◆ Dataset rows:
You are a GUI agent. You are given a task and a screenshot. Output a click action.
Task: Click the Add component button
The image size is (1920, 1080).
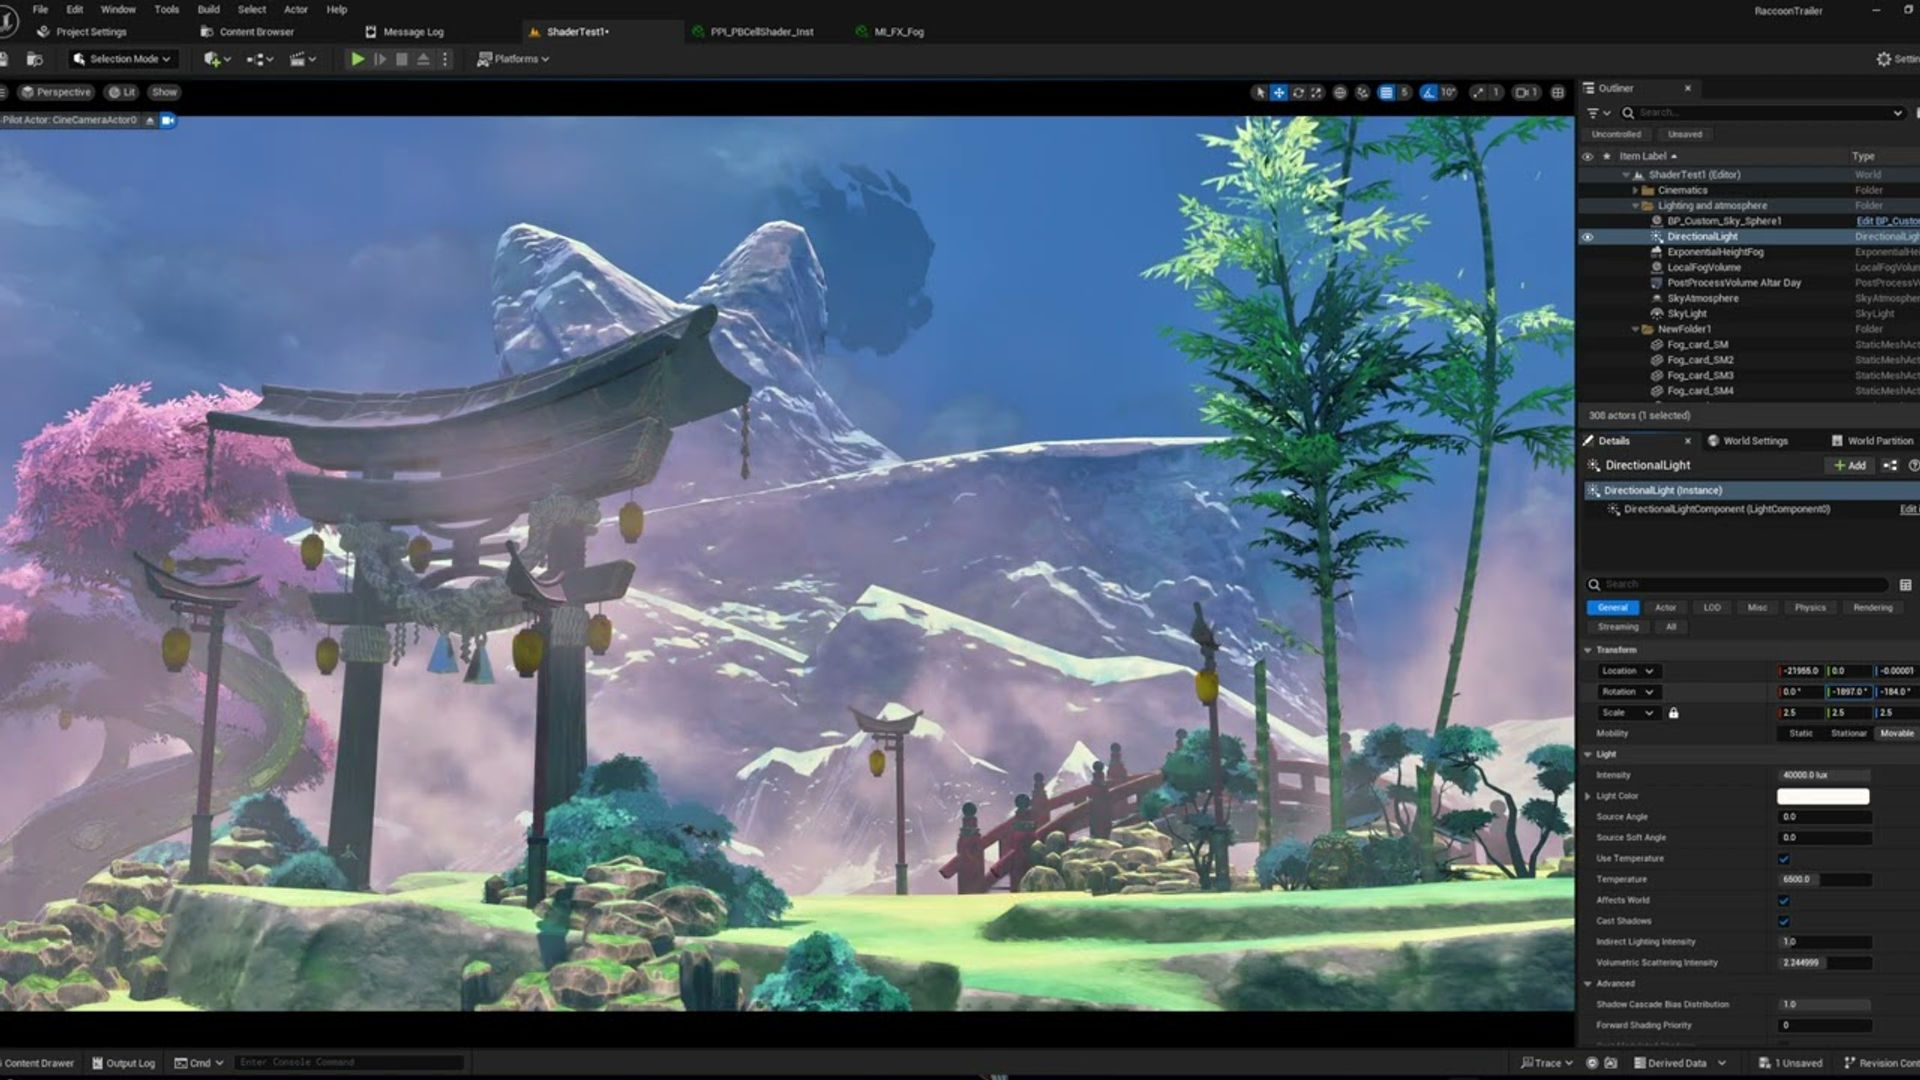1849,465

* * *

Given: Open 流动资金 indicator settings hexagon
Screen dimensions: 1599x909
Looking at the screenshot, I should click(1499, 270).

◆ What you are asked to do:
Copy out the listing lines starting at the line containing "Given: Open 流动资金 indicator settings hexagon" and ending at the line containing "Looking at the", with no changes, and nothing else.

◆ Reply to the task:
Given: Open 流动资金 indicator settings hexagon
Screen dimensions: 1599x909
Looking at the screenshot, I should click(1499, 270).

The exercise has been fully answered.